El 4 de septiembre de 1970, en horas de la noche, la nación chilena tomó conocimiento del triunfo electoral del candidato a la Presidencia de Chile, el doctor Salvador Allende Gossens. A esas horas, millones de chilenos salieron a festejar la victoria de la “Unidad Popular”, la coalición de partidos de izquierda y centroizquierda que esa noche, a fuerza de votos y en plena guerra fría, había logrado abrir las puertas de La Moneda a un movimiento de orientación socialista.
Esa misma noche sonaron las alarmas en el seno de la oligarquía chilena y en Washington. Henry Kissinger, secretario de Estado, hizo patente su disposición a poner término, lo más pronto posible, a la experiencia de la vía chilena al socialismo.
Lo mismo pasó en los centros del poder económico de Chile. La conspiración para derrocar a Salvador Allende empezó esa misma noche. Y comenzó a tomar forma dos meses después, apenas el nuevo presidente tomó posesión de su cargo el 4 de noviembre.
Parte central del plan de derrocamiento del gobierno popular chileno fue el financiamiento estadounidense a la subversión interna. Millones y millones de dólares fueron destinados al pago de las actividades de la oposición golpista.

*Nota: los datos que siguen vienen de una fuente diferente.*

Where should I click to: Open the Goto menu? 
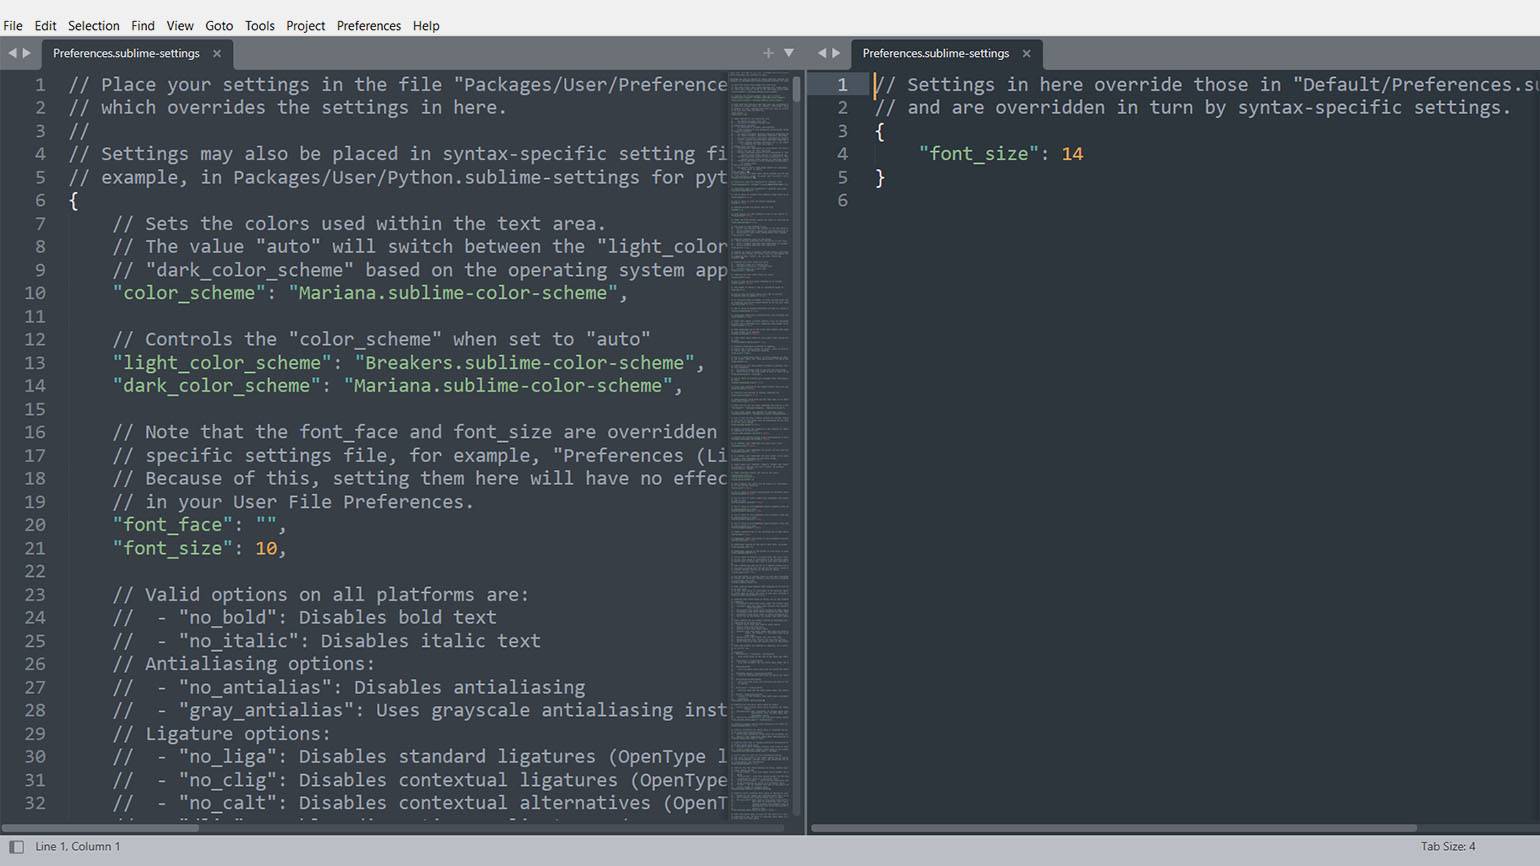pyautogui.click(x=219, y=26)
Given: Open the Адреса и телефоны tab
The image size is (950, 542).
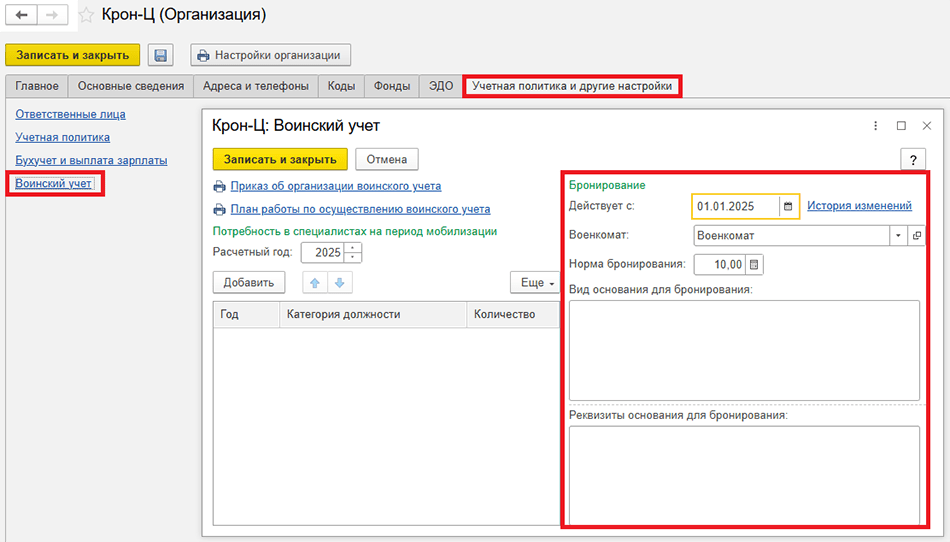Looking at the screenshot, I should (256, 86).
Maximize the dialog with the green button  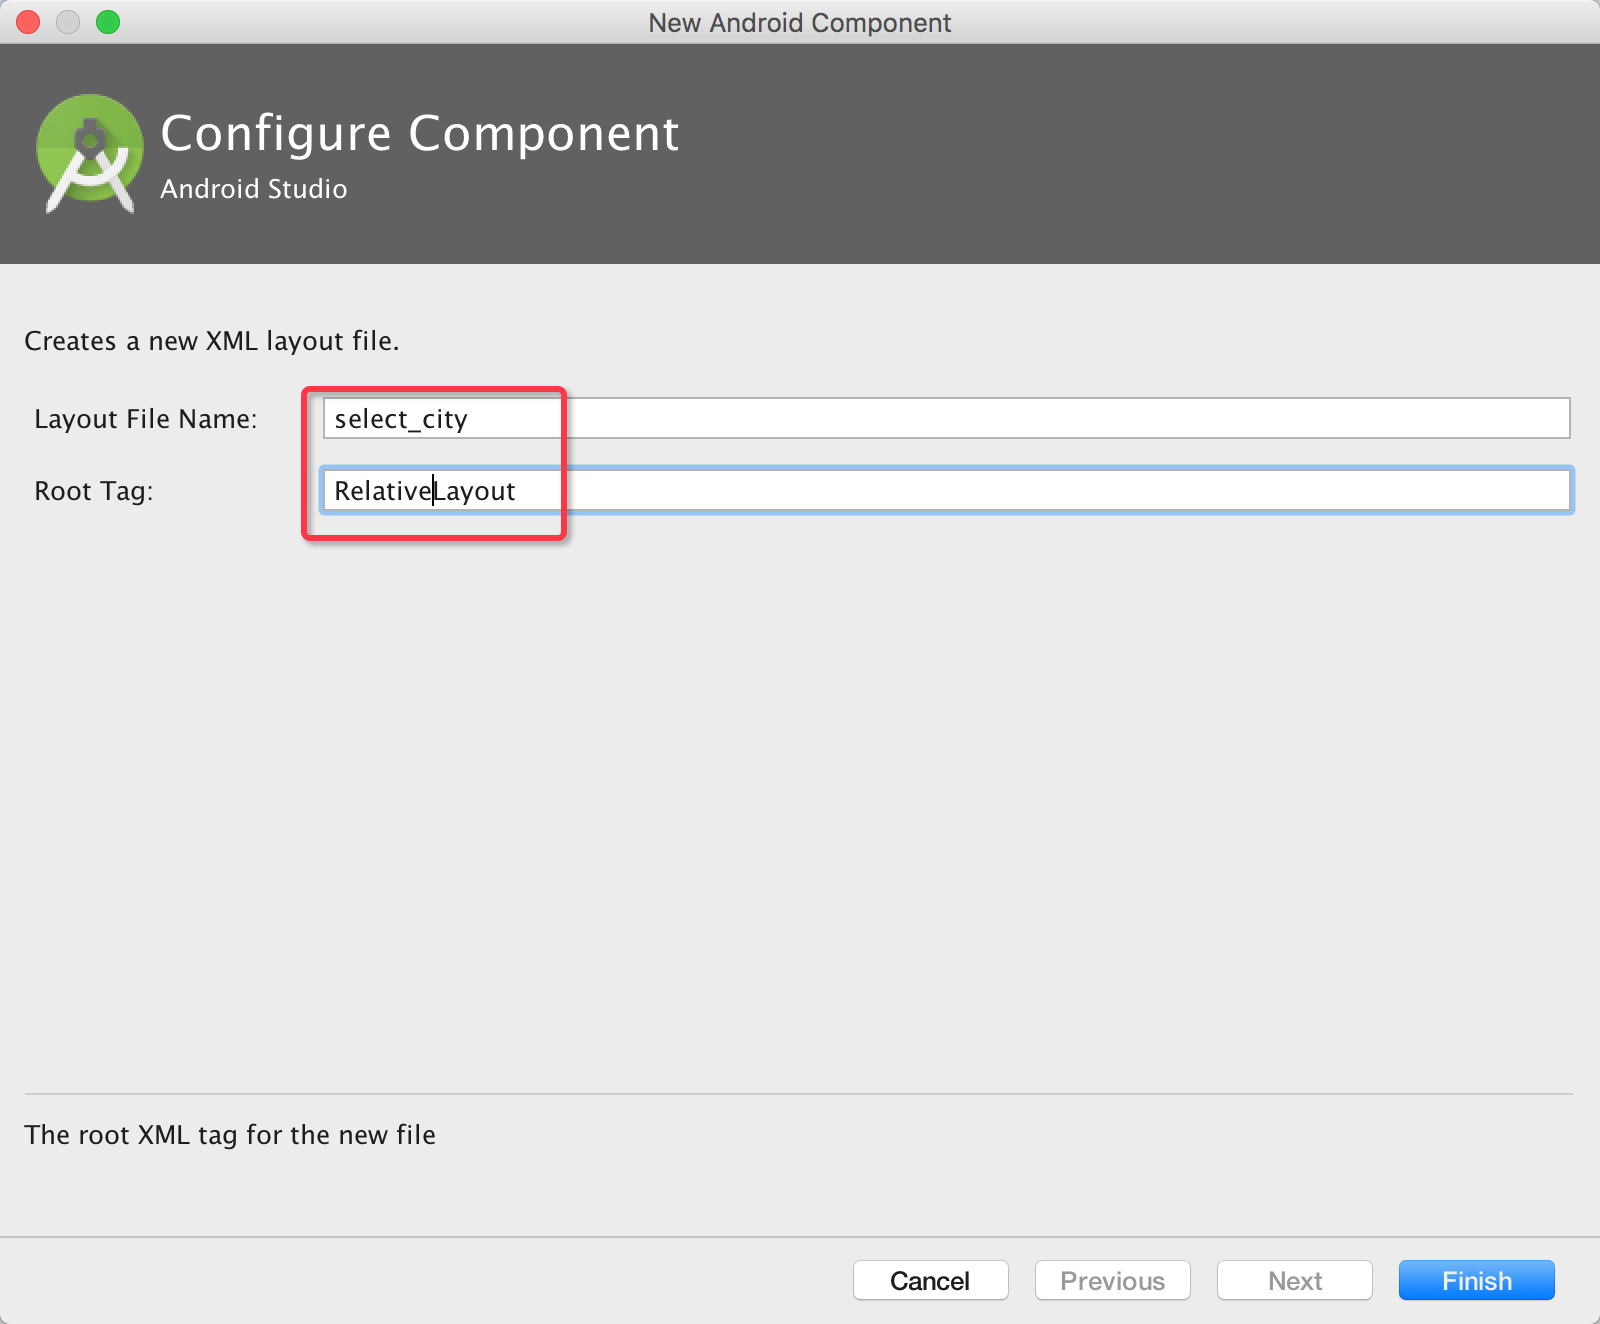pos(108,22)
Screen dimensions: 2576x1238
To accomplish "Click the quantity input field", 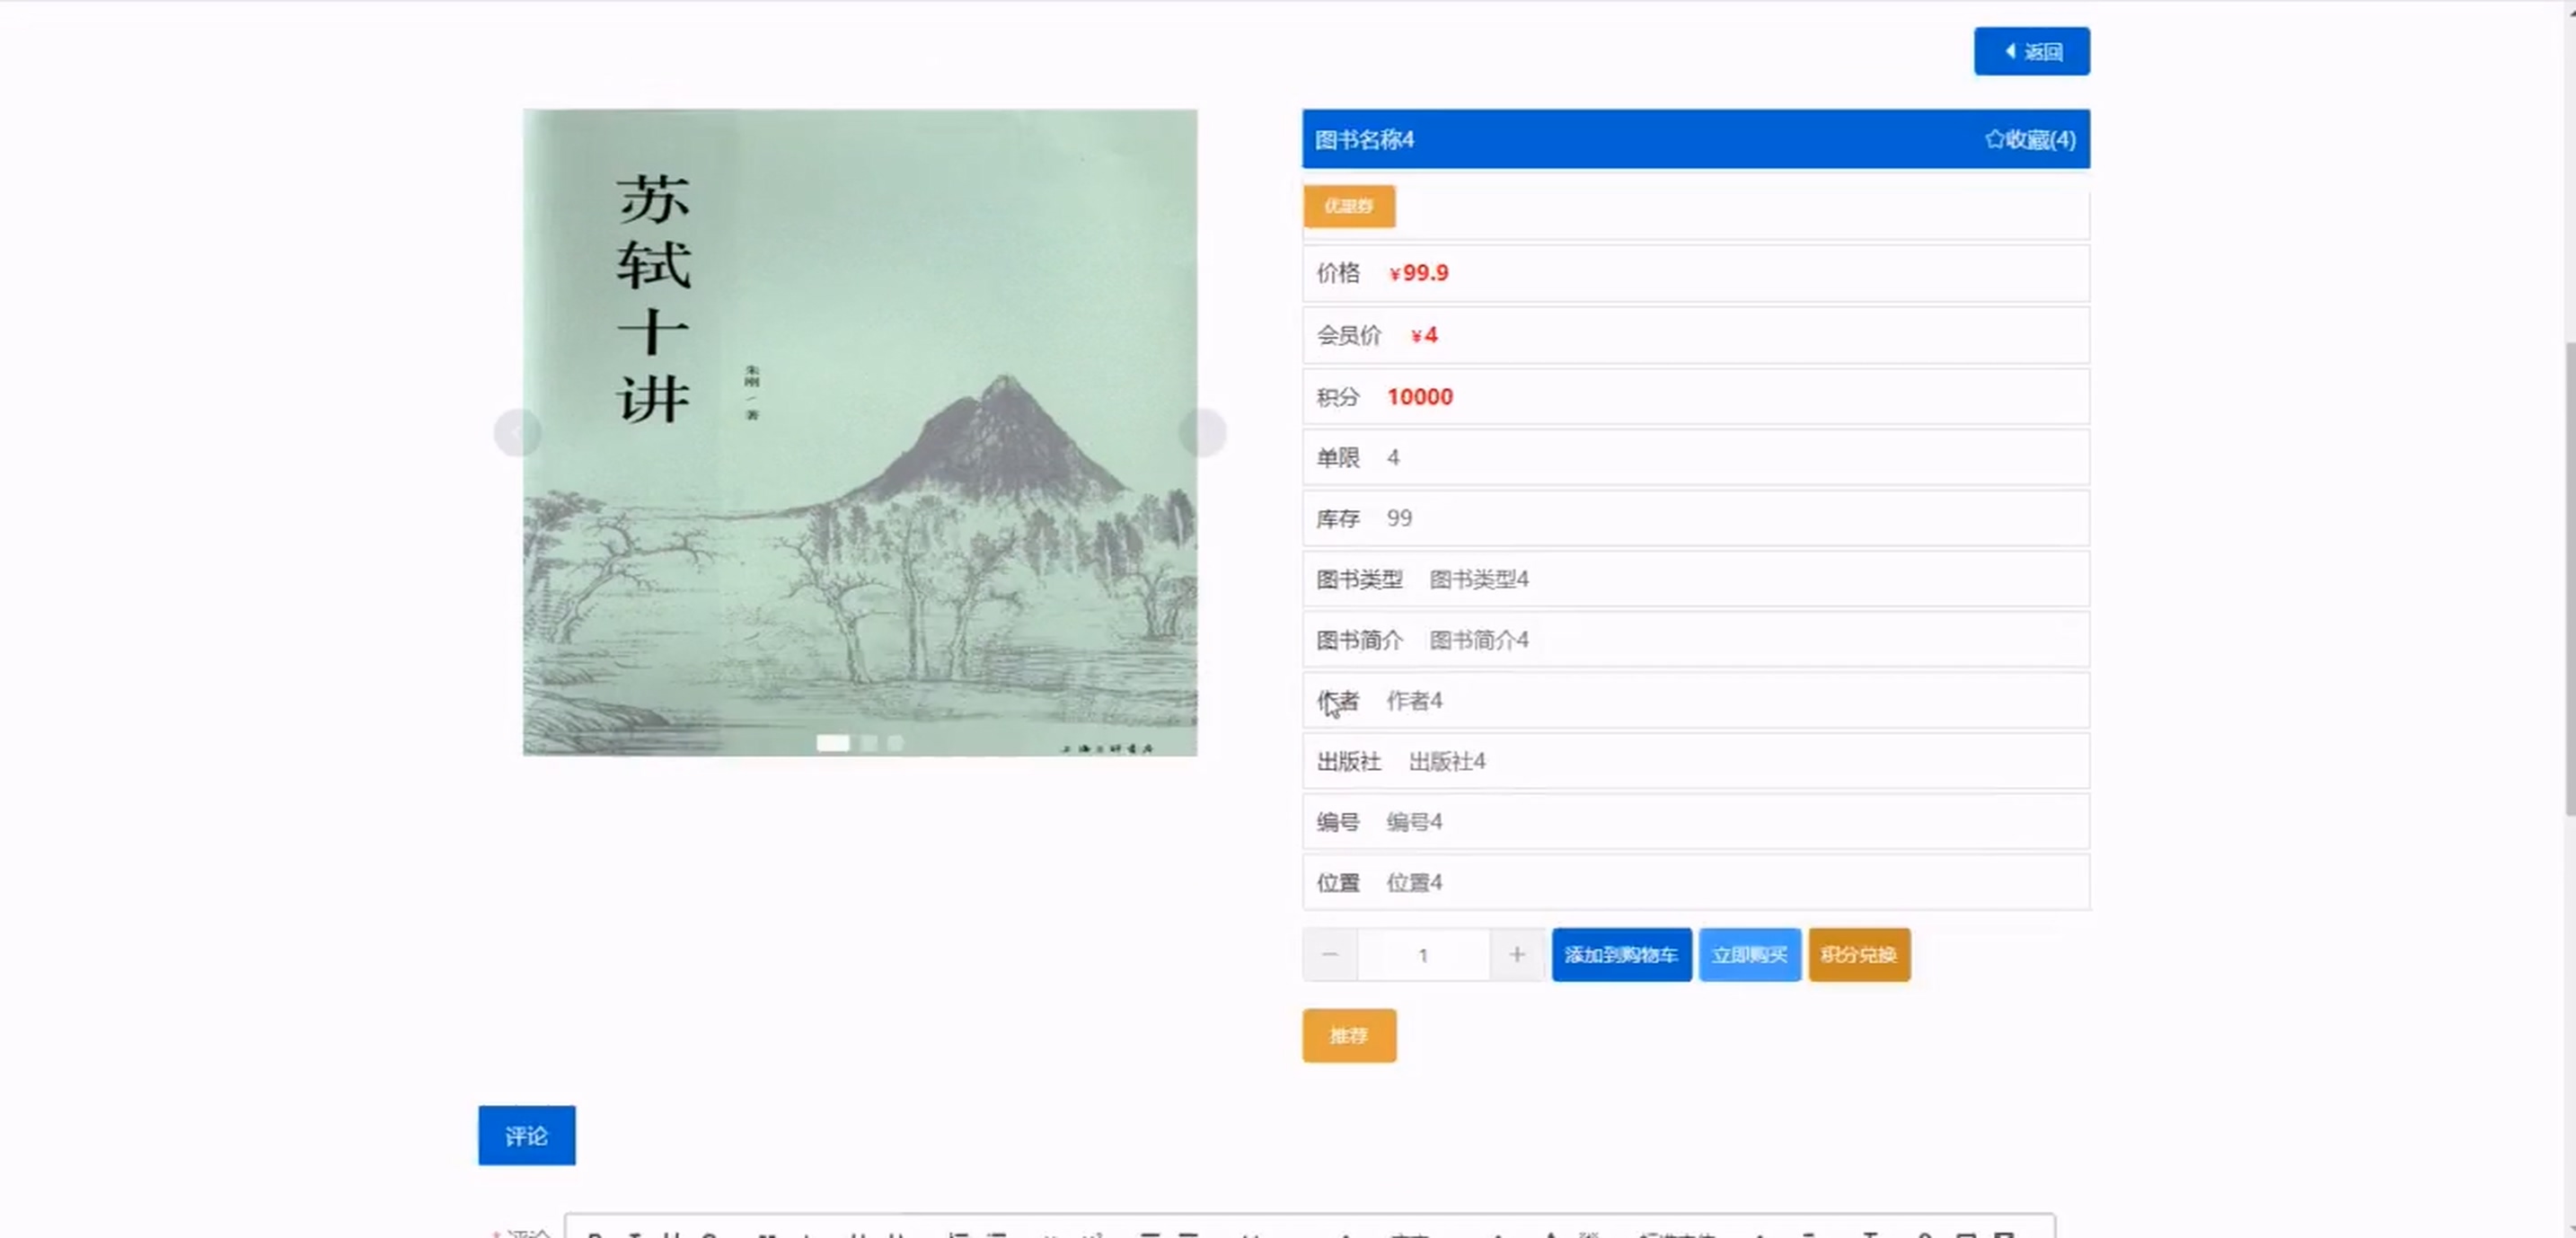I will tap(1422, 955).
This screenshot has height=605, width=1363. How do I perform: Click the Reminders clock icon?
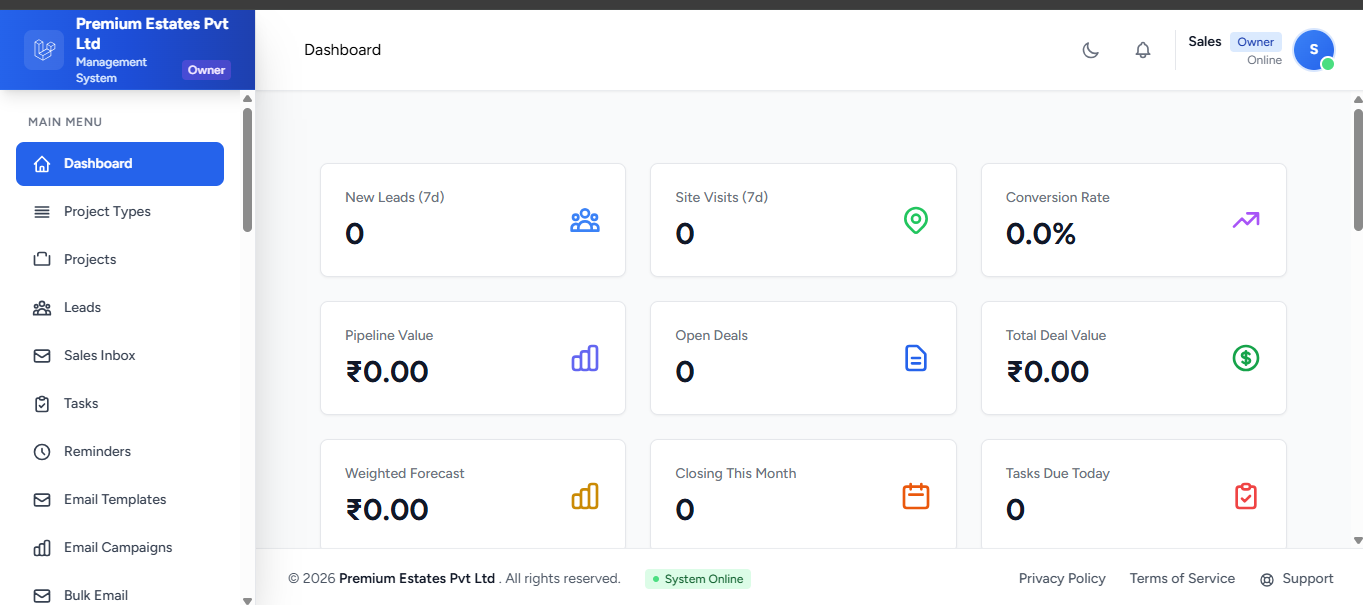tap(41, 451)
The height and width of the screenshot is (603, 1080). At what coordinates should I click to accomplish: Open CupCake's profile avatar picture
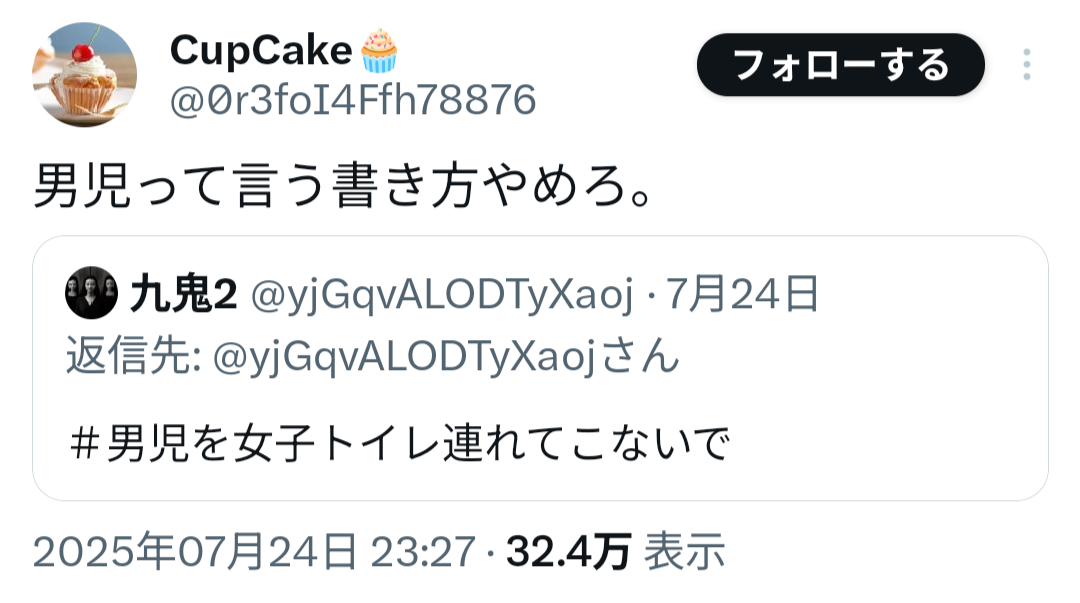tap(84, 74)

Hasta el 11 de septiembre de 1973 nada había dado resultados. Como ahora ocurre en Venezuela, el gobierno de Allende no pudo ser descarrilado.
Del catálogo de medidas subversivas y golpistas puesto en operación en Chile hace cuarenta años, todo ha sido ensayado ya en Venezuela. Incluso el golpe de Estado. Al imperialismo y a la derecha chilena sólo les quedan ya dos cartas: el magnicidio y la invasión militar estadounidense.
El magnicidio, desde luego, no es sencillo. Hugo Chávez ha aprendido a protegerse. Por eso mismo pueden crecer los deseos de Washington por jugar la carta de la invasión militar directa.
Para Hugo Chávez y sus millones de seguidores y simpatizantes, la experiencia chilena ofrece muchas enseñanzas. No sólo en el conocimiento de los mecanismos golpistas y de los antídotos para éstos. También en las dolorosas, sangrientas y prolongadas consecuencias del derrocamiento y asesinato de Salvador Allende.
Pero no quisiera uno imaginar qué pasaría en Venezuela si, en un momento de locura, la cúpula estadounidense se decidiera a repetir en la patria de Bolívar las insensateces cometidas en Vietnam, Irak y Afganistán. Quizás en la Casa Blanca prefirieran recordar las experiencias de las invasiones en la República Dominicana en 1965 y de Panamá en 1979. En estos dos casos los resultados de la agresión fueron positivos y casi sin costos políticos y en vidas de soldados para EU.
Sin embargo, desde mediados del siglo XX, la constante histórica en estas aventuras colonialistas es mucho más parecida a Vietnam, Irak y Afganistán que a Panamá o la República Dominicana: inmensos sufrimientos del pueblo invadido, pero la derrota final del invasor.